WORK REQUIRED — Write out nothing but the lines from the first line of the entries below through the line with "You are a computer-use agent. 275x126 pixels."; no pictures go in.

EXERCISE DATA —
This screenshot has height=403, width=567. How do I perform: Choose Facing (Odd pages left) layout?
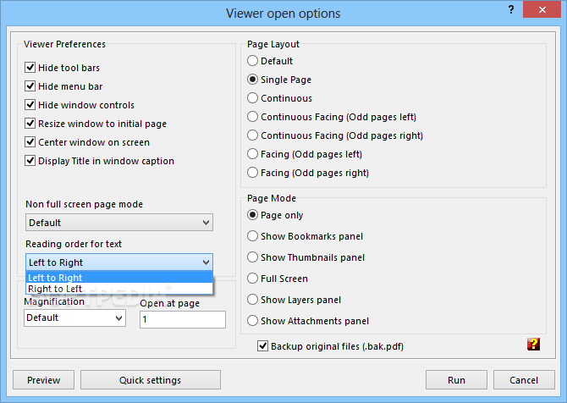(x=252, y=154)
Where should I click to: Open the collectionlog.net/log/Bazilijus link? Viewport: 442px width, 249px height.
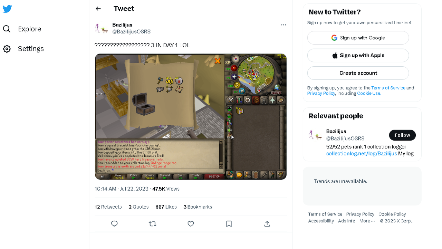(362, 154)
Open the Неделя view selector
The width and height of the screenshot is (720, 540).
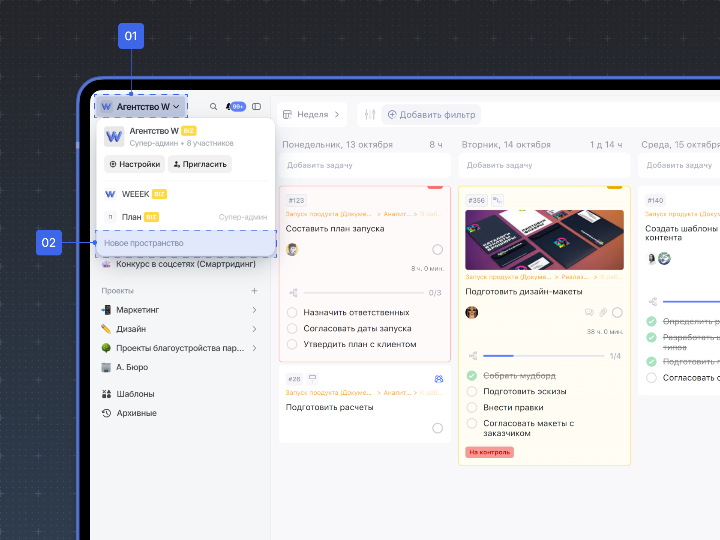(x=312, y=114)
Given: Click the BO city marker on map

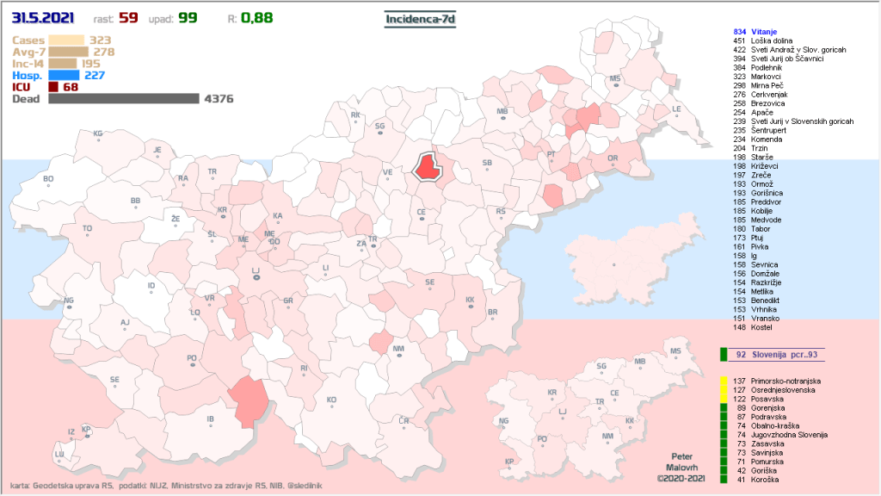Looking at the screenshot, I should [x=48, y=182].
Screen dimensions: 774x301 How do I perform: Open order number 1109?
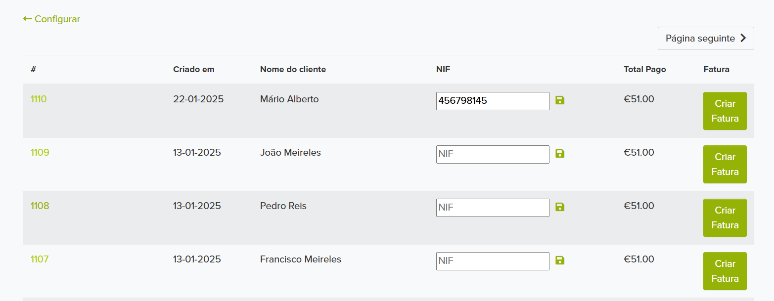40,152
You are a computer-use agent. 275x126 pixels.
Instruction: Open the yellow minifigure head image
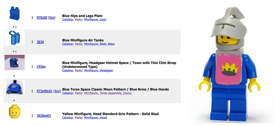tap(14, 111)
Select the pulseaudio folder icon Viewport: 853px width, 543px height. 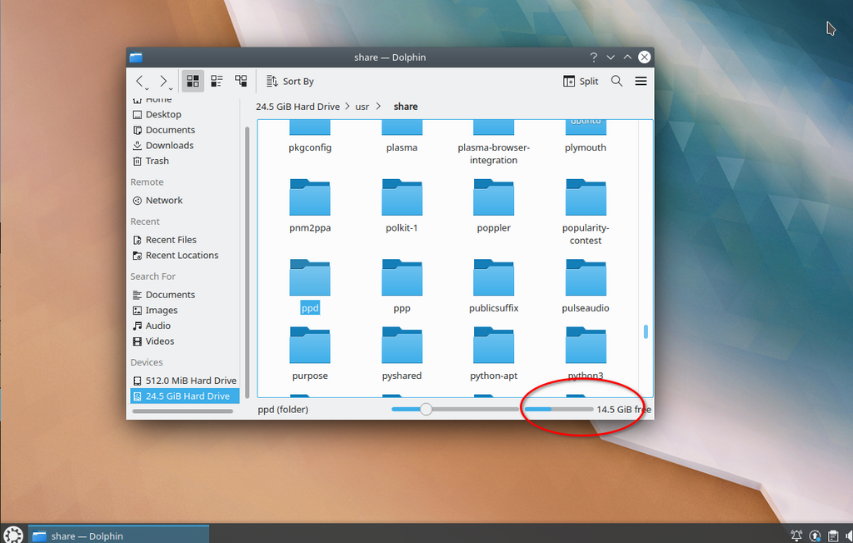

RESULT —
This screenshot has height=403, width=567. How do I perform: Choose Facing (Odd pages left) layout?
(x=252, y=154)
Where should I click to: Open the collectionlog.net/log/Bazilijus link? Viewport: 442px width, 249px height.
(362, 154)
Open the Неделя view selector
The width and height of the screenshot is (720, 540).
(x=312, y=114)
Given: Click the BO city marker on map

Looking at the screenshot, I should [x=48, y=182].
Screen dimensions: 774x301 How do I perform: Open order number 1109?
40,152
You are a computer-use agent. 275x126 pixels.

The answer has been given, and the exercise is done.